### [Direction]
Rewrite the lines below, changing each "GUI agent" to "interface assistant" and leaving everything else unchanged.

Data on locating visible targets

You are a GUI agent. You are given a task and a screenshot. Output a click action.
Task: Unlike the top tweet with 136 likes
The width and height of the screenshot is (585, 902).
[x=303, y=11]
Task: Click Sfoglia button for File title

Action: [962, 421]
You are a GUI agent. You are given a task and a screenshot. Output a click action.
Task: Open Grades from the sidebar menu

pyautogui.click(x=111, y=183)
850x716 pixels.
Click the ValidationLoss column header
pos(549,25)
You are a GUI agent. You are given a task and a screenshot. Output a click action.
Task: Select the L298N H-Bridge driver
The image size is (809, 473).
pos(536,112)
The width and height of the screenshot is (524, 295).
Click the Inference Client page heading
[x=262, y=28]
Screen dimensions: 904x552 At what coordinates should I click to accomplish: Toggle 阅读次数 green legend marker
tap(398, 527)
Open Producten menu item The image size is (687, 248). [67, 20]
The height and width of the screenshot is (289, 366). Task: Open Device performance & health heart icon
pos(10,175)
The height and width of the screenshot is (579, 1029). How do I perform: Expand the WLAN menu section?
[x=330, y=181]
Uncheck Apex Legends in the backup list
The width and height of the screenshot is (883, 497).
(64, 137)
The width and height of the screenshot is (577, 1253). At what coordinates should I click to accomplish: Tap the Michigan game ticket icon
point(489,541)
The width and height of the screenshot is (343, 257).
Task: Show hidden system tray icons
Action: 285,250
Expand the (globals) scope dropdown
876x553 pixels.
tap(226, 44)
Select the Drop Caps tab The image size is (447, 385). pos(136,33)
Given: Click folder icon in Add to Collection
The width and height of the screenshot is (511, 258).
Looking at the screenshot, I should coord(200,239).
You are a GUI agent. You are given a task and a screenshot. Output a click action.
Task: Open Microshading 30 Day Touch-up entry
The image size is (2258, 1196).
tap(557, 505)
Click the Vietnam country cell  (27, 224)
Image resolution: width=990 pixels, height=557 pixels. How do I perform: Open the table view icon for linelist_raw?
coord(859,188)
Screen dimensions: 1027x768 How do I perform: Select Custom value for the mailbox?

### [Written reply]
You are a interface assistant. You are given a task and a screenshot. Output a click action.
Task: Unlike the top tweet with 136 likes
The width and height of the screenshot is (585, 902).
[x=303, y=11]
Task: Click Sfoglia button for File title

Action: [962, 421]
You are a interface assistant. You are given a task and a screenshot. Output a click action.
Task: Open Grades from the sidebar menu

pyautogui.click(x=111, y=183)
850x716 pixels.
Click the ValidationLoss column header
pos(549,25)
You are a interface assistant. You are given a task and a screenshot. Output a click action.
Task: Select the L298N H-Bridge driver
The image size is (809, 473).
pos(536,112)
The width and height of the screenshot is (524, 295).
Click the Inference Client page heading
[x=262, y=28]
Screen dimensions: 904x552 At what coordinates should I click to accomplish: Toggle 阅读次数 green legend marker
tap(398, 527)
Open Producten menu item The image size is (687, 248). [67, 20]
The height and width of the screenshot is (289, 366). Task: Open Device performance & health heart icon
pos(10,175)
The height and width of the screenshot is (579, 1029). How do I perform: Expand the WLAN menu section?
[x=330, y=181]
Uncheck Apex Legends in the backup list
The width and height of the screenshot is (883, 497).
(64, 137)
The width and height of the screenshot is (577, 1253). At what coordinates should I click to accomplish: Tap the Michigan game ticket icon
point(489,541)
The width and height of the screenshot is (343, 257).
Task: Show hidden system tray icons
Action: 285,250
Expand the (globals) scope dropdown
876x553 pixels.
tap(226, 44)
Select the Drop Caps tab The image size is (447, 385). pos(136,33)
Given: Click folder icon in Add to Collection
The width and height of the screenshot is (511, 258).
Looking at the screenshot, I should coord(200,239).
You are a interface assistant. You are given a task and a screenshot. Output a click action.
Task: Open Microshading 30 Day Touch-up entry
The image size is (2258, 1196).
tap(557, 505)
Click the Vietnam country cell  (27, 224)
Image resolution: width=990 pixels, height=557 pixels. How do I perform: Open the table view icon for linelist_raw?
coord(859,188)
Screen dimensions: 1027x768 How do I perform: Select Custom value for the mailbox?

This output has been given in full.